Madison Spencer, protagonista de la novela de Chuck Palahniuk Condenada, da con los huesos en el infierno tras una sobredosis de marihuana. Una vez allí, en una versión en llamas de El club de los cinco, decide comprobar qué le puede ofrecer su nuevo vecindario acompañada de sus nuevos amigos. Tras atravesar el Estanque de Vómito, el Río de Saliva Caliente y el Pantano de los Abortos de Fetos Ya Desarrollados, y evitar ser devorados por ex deidades resentidas, llegan a los edificios de la administración del infierno. Allí Maddy se enterará de que en su expediente hay algo irregular. Pero como la burocracia es lenta y van a tardar en solucionar su problema, hará tiempo trabajando de teleoperadora (nadie odia tanto su vida como para dedicarse a eso de verdad) y tratando de superar su adicción a la esperanza: la de crecer, enamorarse, volver a ver a su familia, encontrar un xanax en su bolsillo o caerle bien al Diablo.

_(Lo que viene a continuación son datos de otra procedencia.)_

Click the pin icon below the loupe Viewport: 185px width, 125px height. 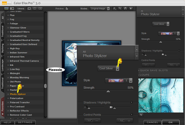141,115
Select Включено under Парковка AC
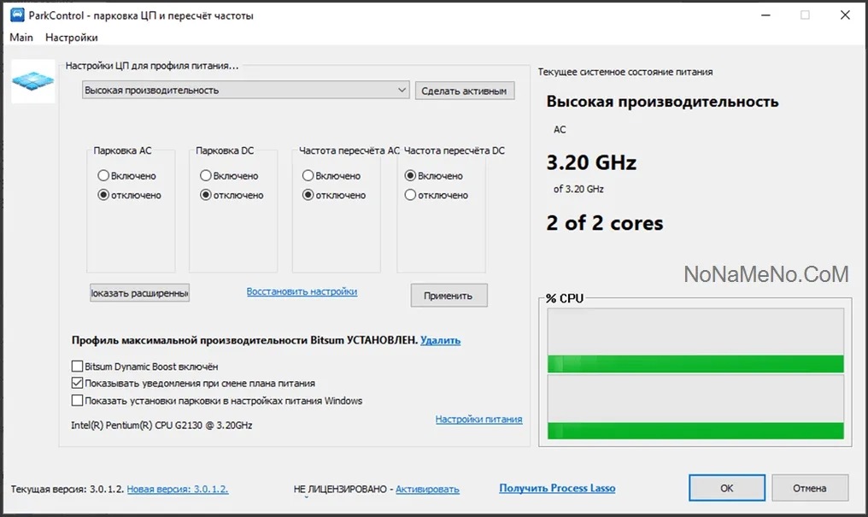 coord(103,176)
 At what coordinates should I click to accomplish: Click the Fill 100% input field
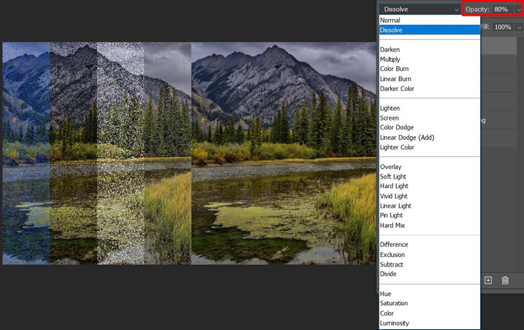[503, 27]
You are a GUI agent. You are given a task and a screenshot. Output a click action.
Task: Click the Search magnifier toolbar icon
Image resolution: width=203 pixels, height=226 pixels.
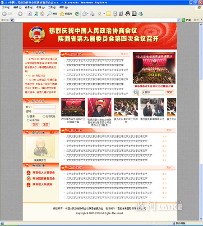click(49, 14)
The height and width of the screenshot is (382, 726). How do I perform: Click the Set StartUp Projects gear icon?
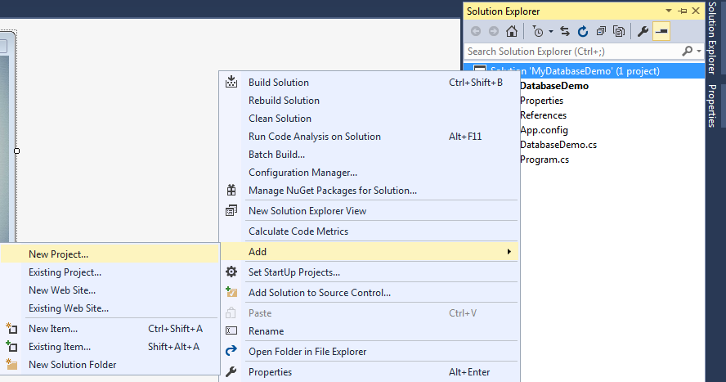(231, 272)
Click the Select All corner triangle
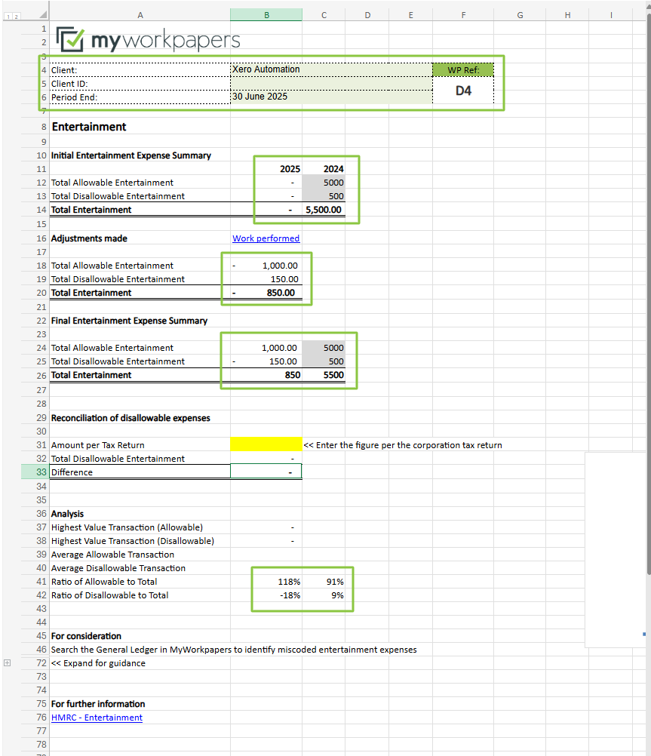 tap(42, 15)
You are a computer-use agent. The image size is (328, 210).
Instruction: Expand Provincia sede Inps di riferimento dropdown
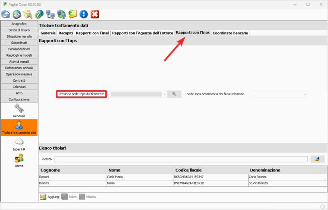coord(164,94)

Condenada es una novela que se lee con una sonrisa irónica y ácida, incluso con un poco de reprobación porque se burla de cosas de las que nadie que pretenda ir al cielo se debería reír, como el sida, el suicidio o la lucha contra el calentamiento global. Pero a la vez es una sonrisa un poco forzada, incómoda, porque Maddy no deja de subrayar que morir es una experiencia de la que no vamos a escapar por mucho que respetemos las normas de tráfico o sigamos una dieta equilibrada. Y aunque hayamos hecho planes estupendos para cuando nos llegue el momento, lo más probable es que no vayamos a conocer a Dios. Y aunque lo hagamos, tiene toda la pinta de ser un capullo racista y homófobo. Maddy retrata la muerte como una reposición constante de El paciente inglés, como un atasco, un viaje en avión de nueve horas al lado de un bebé que no deja de llorar. Igual de aburrida y tediosa que la vida, con la misma gente cínica e hipócrita. El mismo hastío, pero para siempre. Como para hacer abandonar toda esperanza a cualquiera. Menos a ella.